Although *Emilia is explicitly female, Love purposely ensured that the protagonist's gender is never stated, as she wanted them to be a blank slate that the player would project themselves into, rather than a character that the player would control. She intended for this, combined with never showing what the protagonist actually says, to create more immersion in the story. Unofficially, however, Love thought of the relationship as "queer", both in respect to the player's gender and in respect to *Emilia as "a confused adolescent falling in love with someone she's not supposed to"; Love has stated that this did not come across as strongly as she intended. Love has said that one of the intended messages of the game was the importance of love and relationships, though not necessarily romantic love; as an example she specifically referenced *Emilia valuing saving her "family" due to her love for them over her adolescent love for the player.

== Reception ==

The writing and story of the game were especially praised by reviewers. Kieron Gillen of Rock, Paper, Shotgun said that after playing it, he "[couldn't] think of a better love story in the Western medium", and that the terse and minimalist prose worked well to create clearly defined characters. He also stated that the music was 'totally delightful'. A reviewer from The Economist called the story "engaging", saying that it provided a "memorable and thought-provoking experience". In an analysis of the game's story, Emily Short of Gamasutra called the decision to leave the protagonist blank rather than writing a viewpoint character "brilliant", saying that it made the entire game work much better than it otherwise would. A reviewer from The A.V. Club, grading the game as an "A", called the story "moving". The majority of the criticism for the game was in regards to the interface used to navigate the online world; while The Economist found it quirky and realistic, Gillen felt that it made it easy for the player to miss a key message, leaving the player stuck with no direction as to where to turn.
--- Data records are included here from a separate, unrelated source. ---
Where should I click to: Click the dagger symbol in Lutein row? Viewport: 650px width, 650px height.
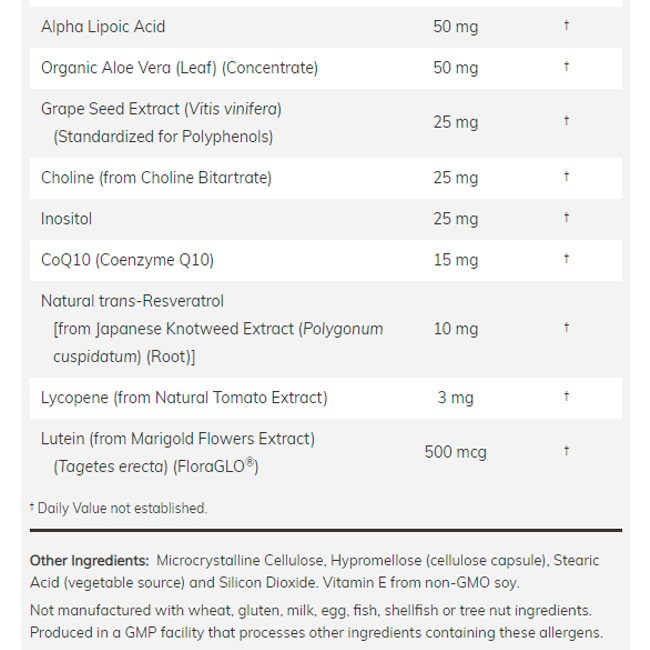pyautogui.click(x=566, y=451)

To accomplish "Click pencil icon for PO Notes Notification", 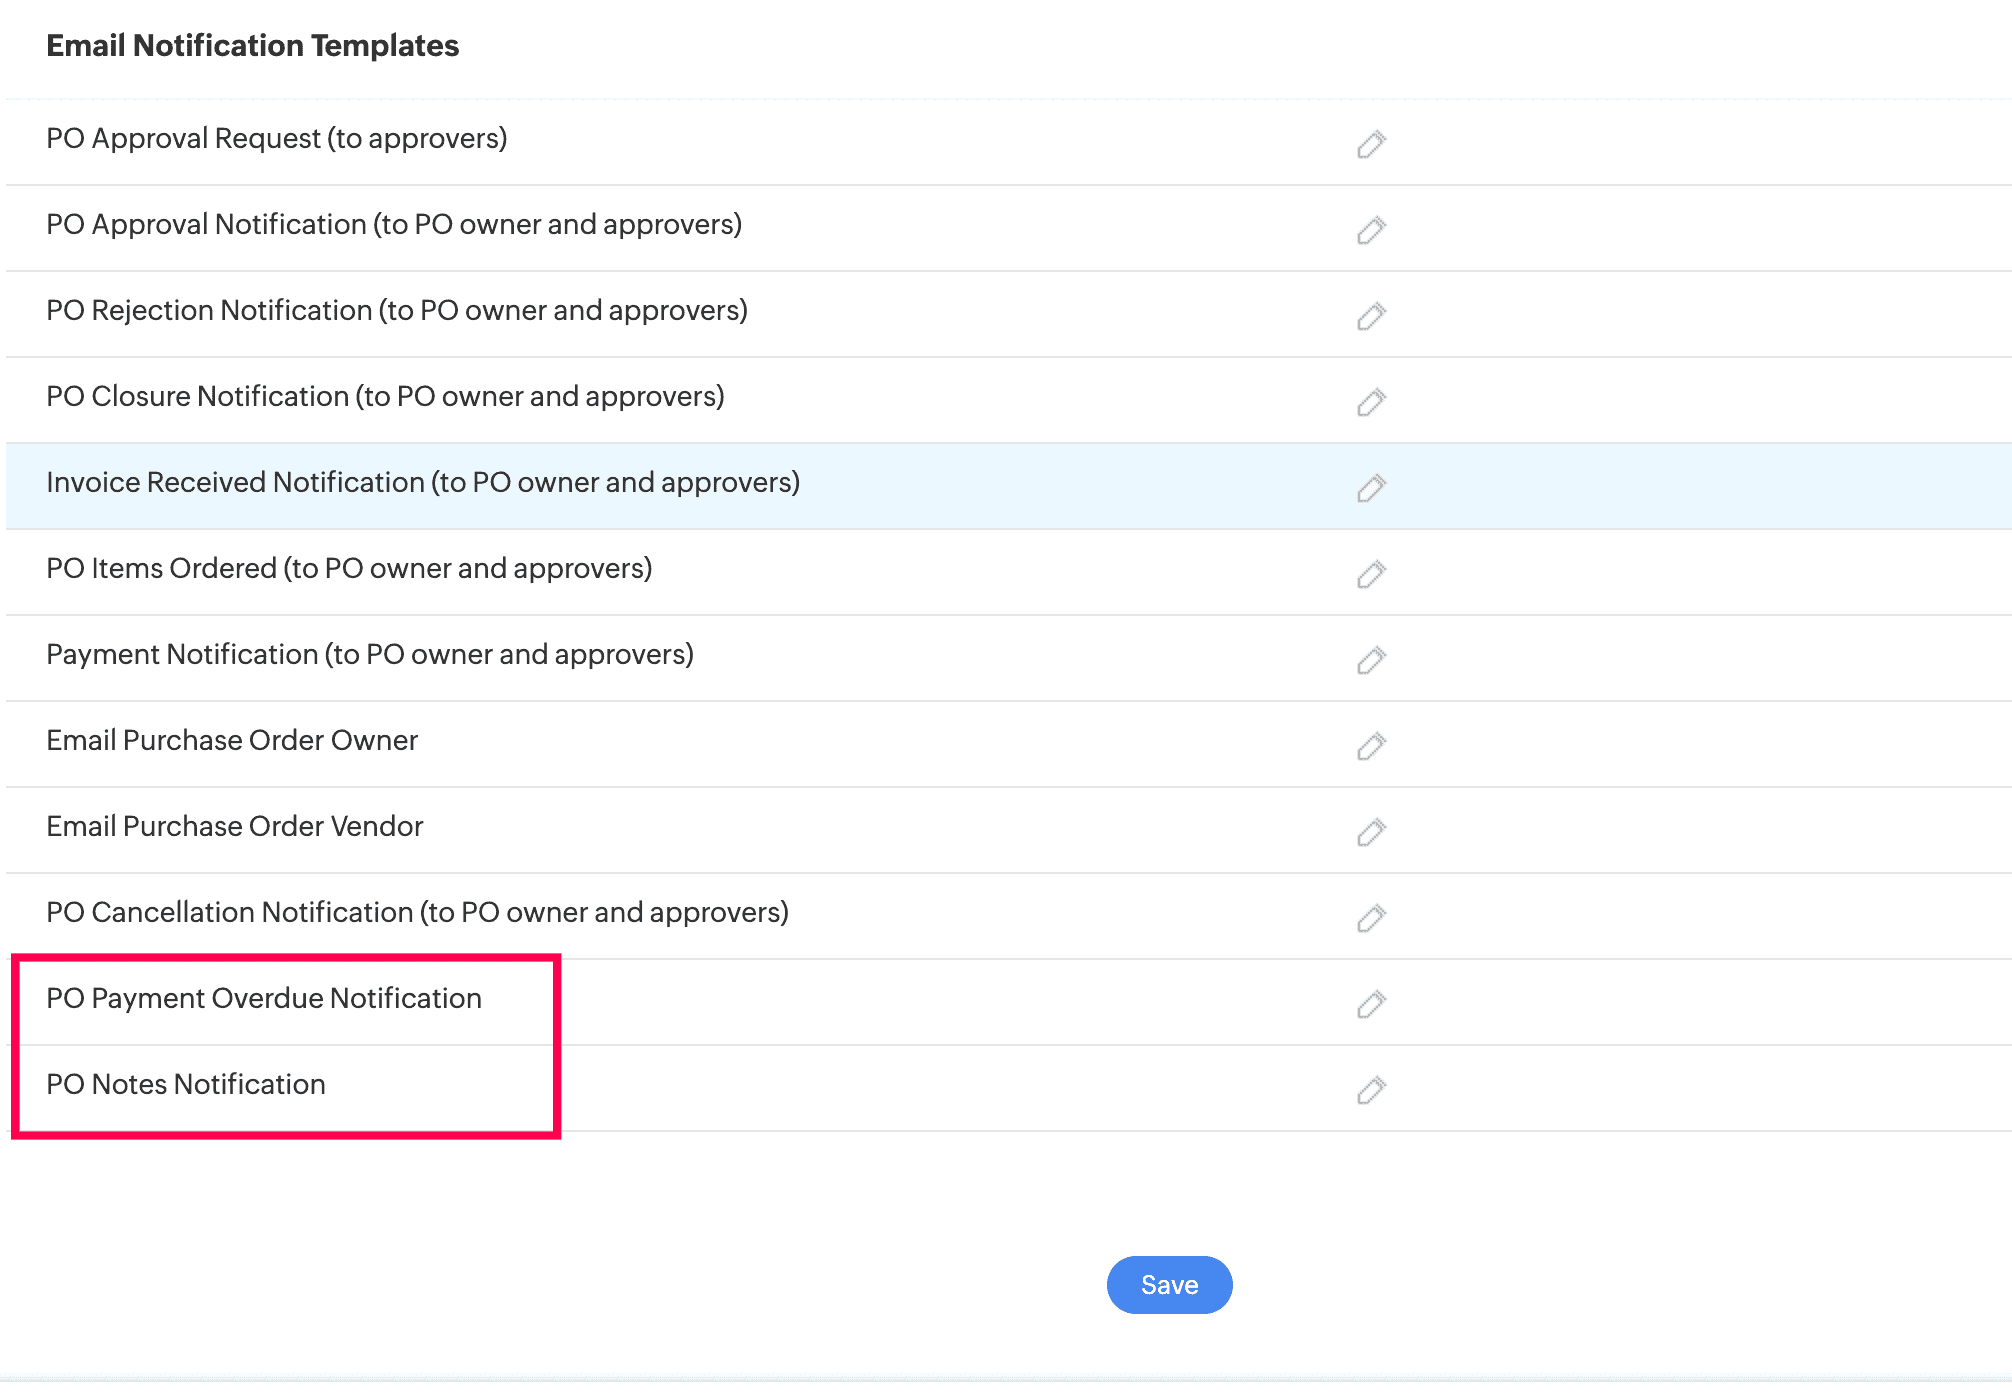I will click(1371, 1090).
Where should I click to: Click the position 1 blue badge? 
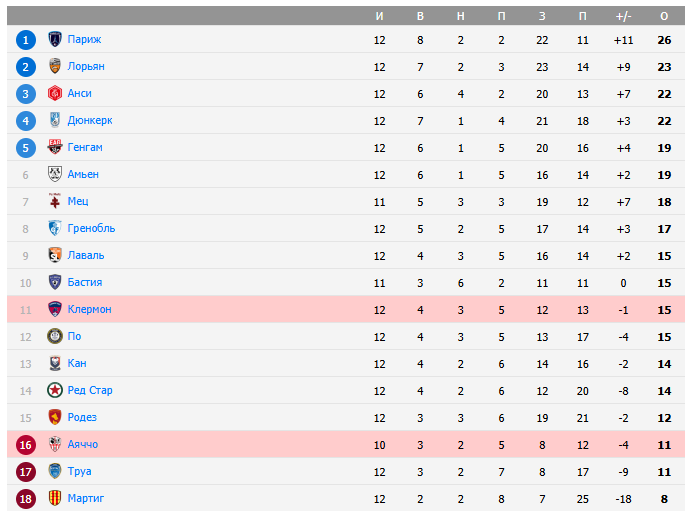click(26, 39)
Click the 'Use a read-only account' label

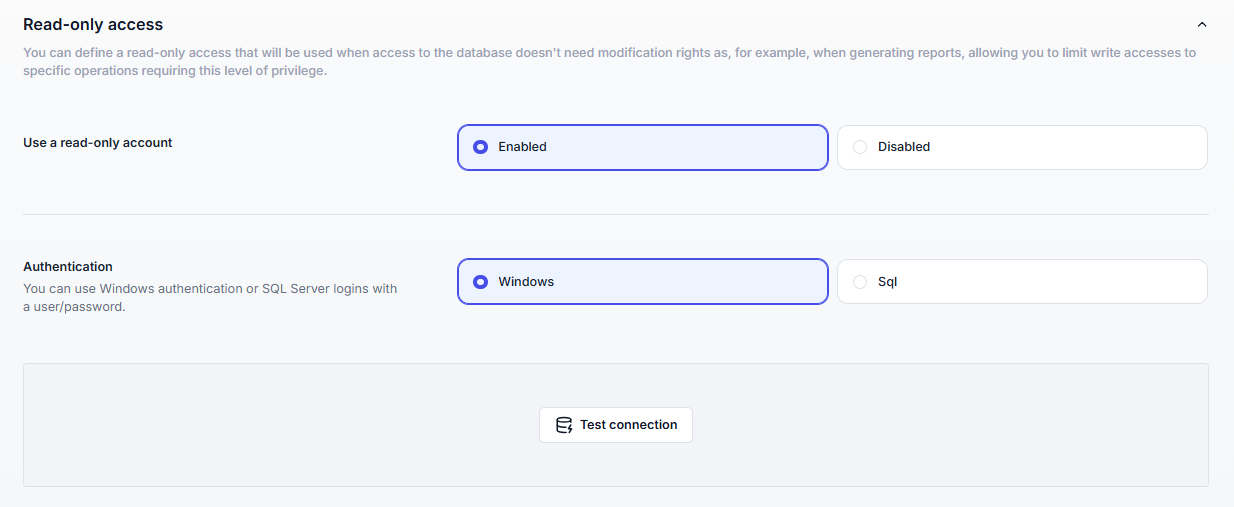tap(98, 143)
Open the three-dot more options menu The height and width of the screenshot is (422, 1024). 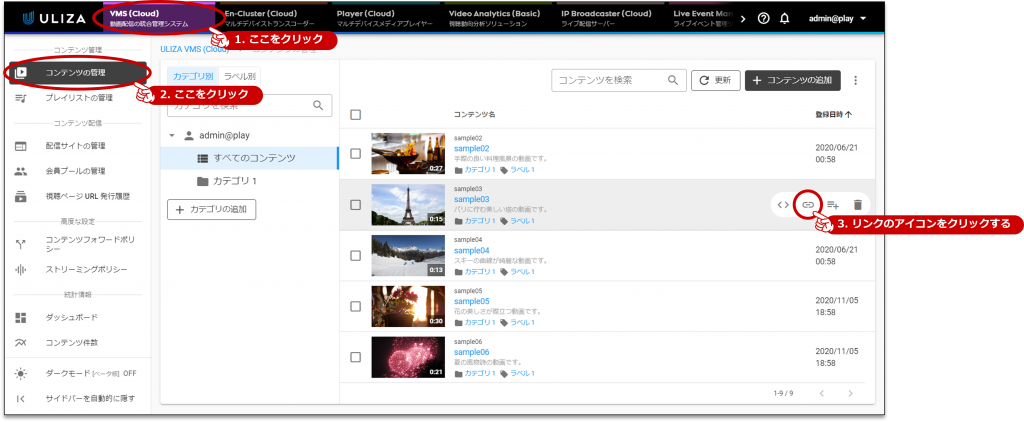[855, 80]
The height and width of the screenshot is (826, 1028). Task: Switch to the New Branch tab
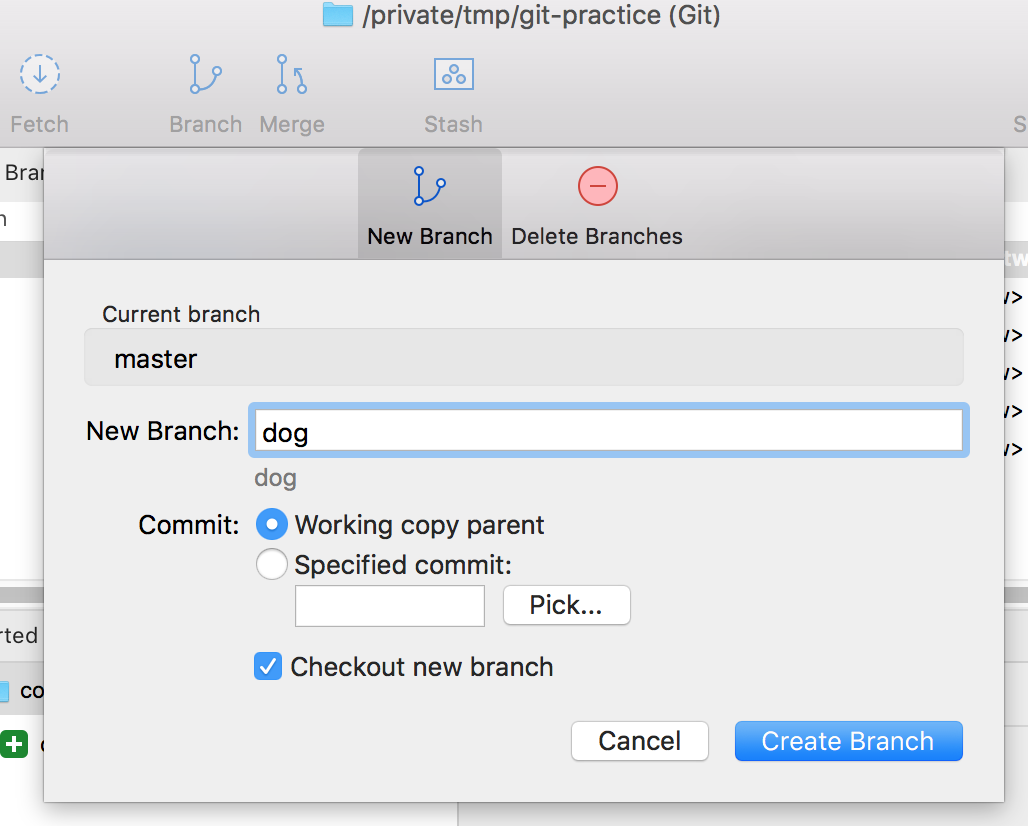point(429,205)
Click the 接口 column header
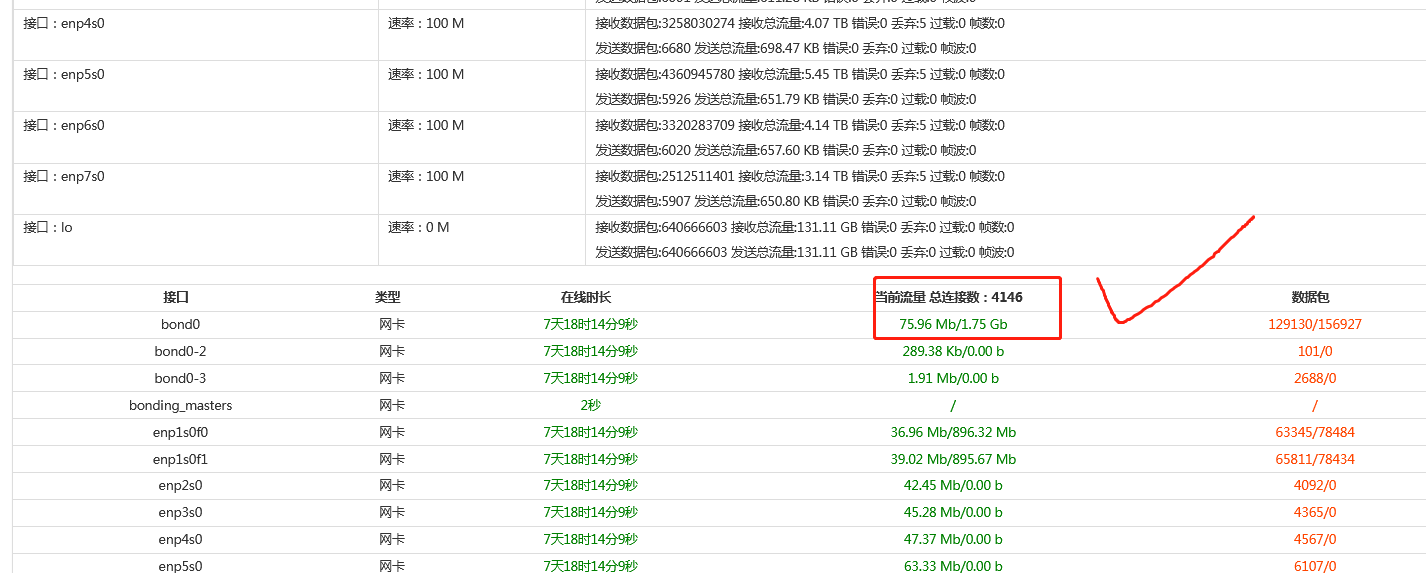This screenshot has width=1426, height=580. click(x=176, y=298)
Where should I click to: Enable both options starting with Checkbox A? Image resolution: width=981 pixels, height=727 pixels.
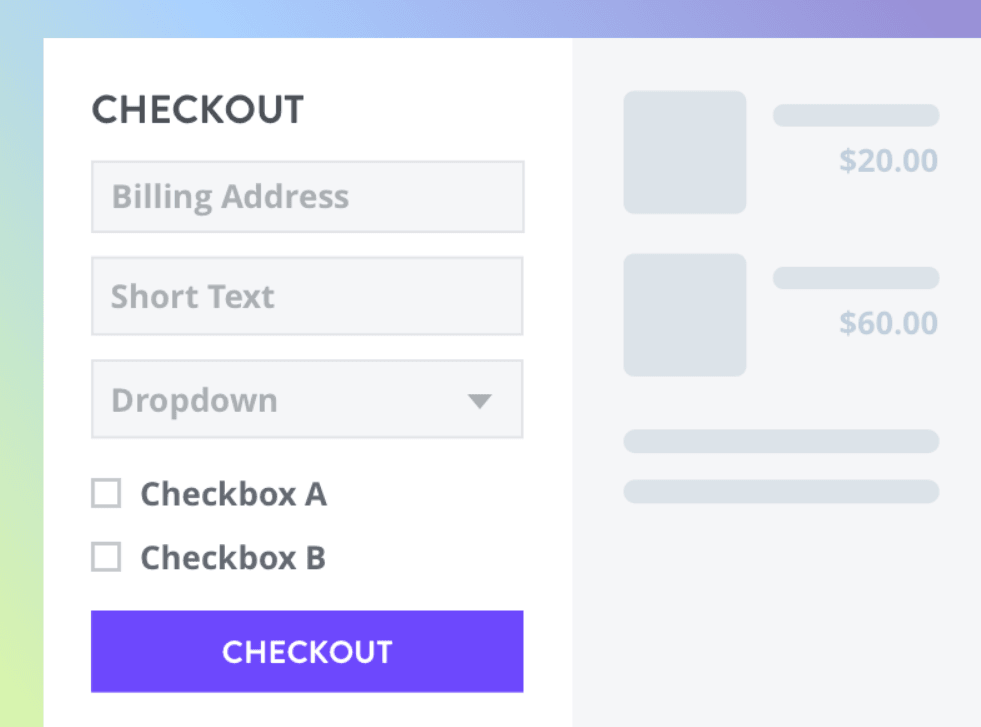[x=105, y=493]
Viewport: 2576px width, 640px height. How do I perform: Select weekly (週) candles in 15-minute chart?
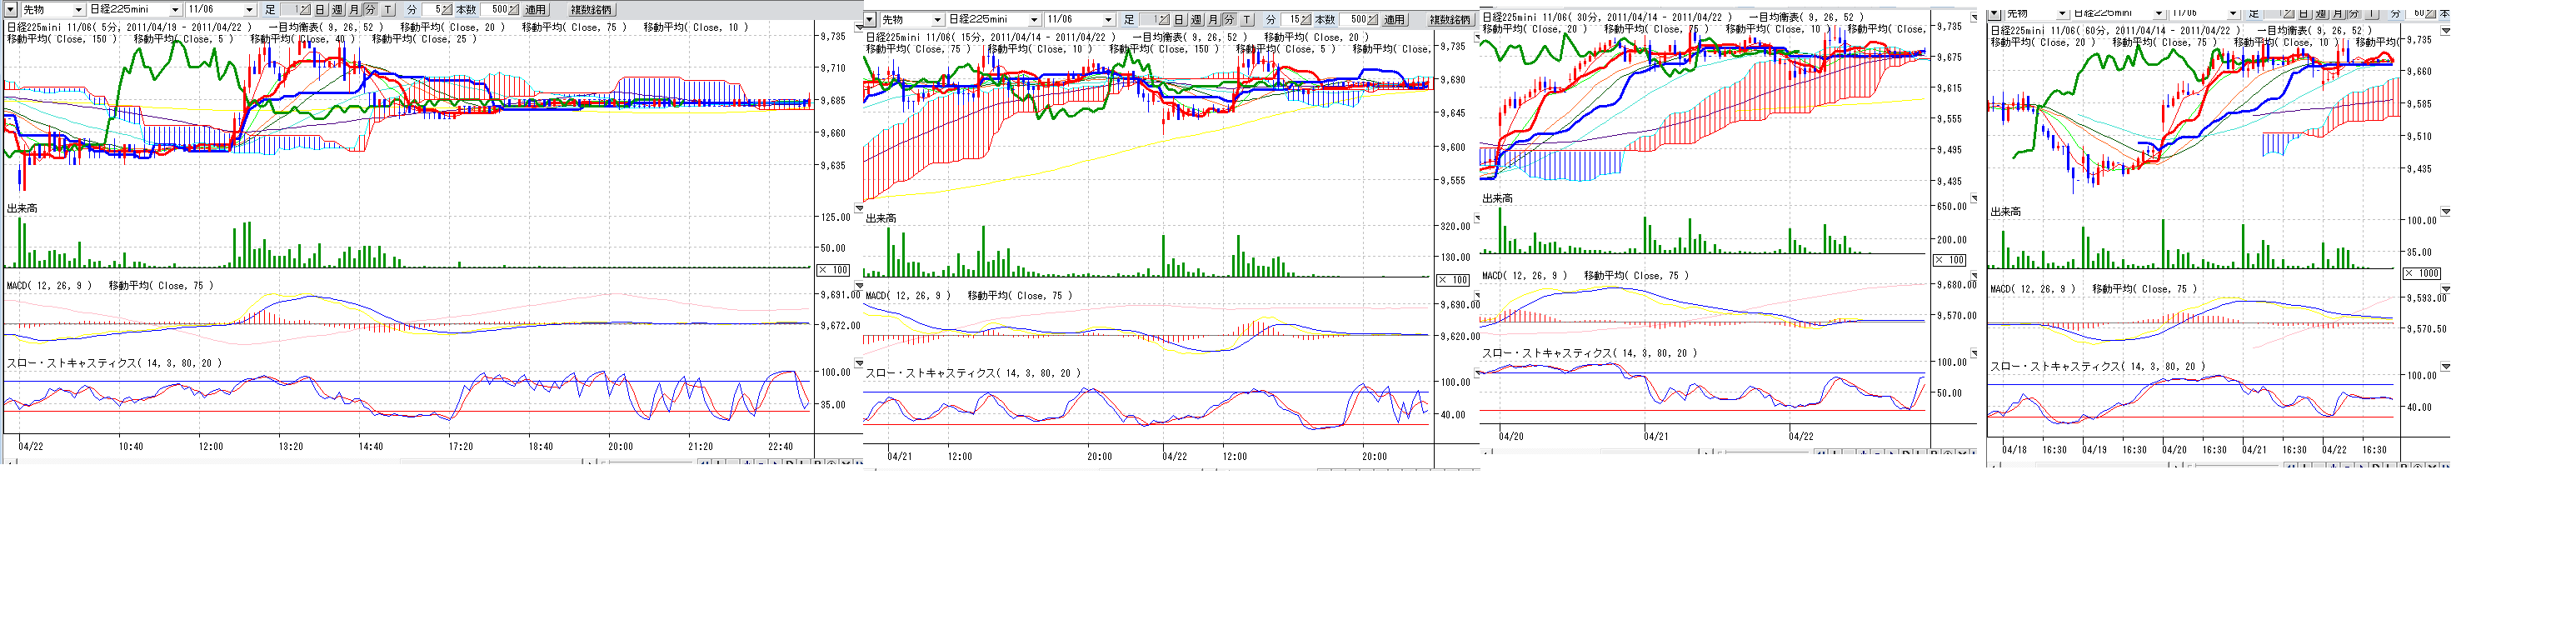point(1196,20)
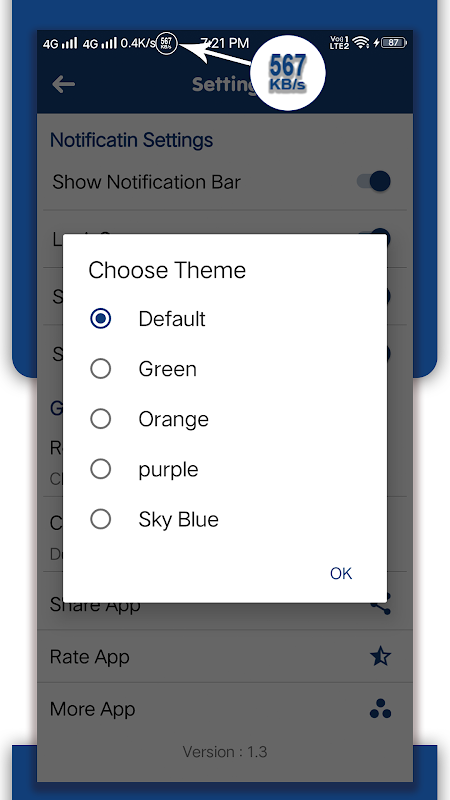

Gamasutra gave Digital an honorable mention in their "Best Indie Games of 2010" list. It was chosen as a "freeware game pick" by Tim W. of IndieGames, Gamasutra's independent games site, who said that it was "an absorbing experience that no other game from this day and age can offer". IndieGames also named it number two in their "Top Freeware Adventure Games of 2010". PC Gamer listed it as number seven in their "20 Free PC Games" feature in May 2011, saying that it was "an hour of gorgeously crafted, personality-imbued indie gaming".

Love later made a "spiritual sequel", don't take it personally, babe, it just ain't your story, and then another game "that further extends the non-linear style of Digital", Analogue: A Hate Story.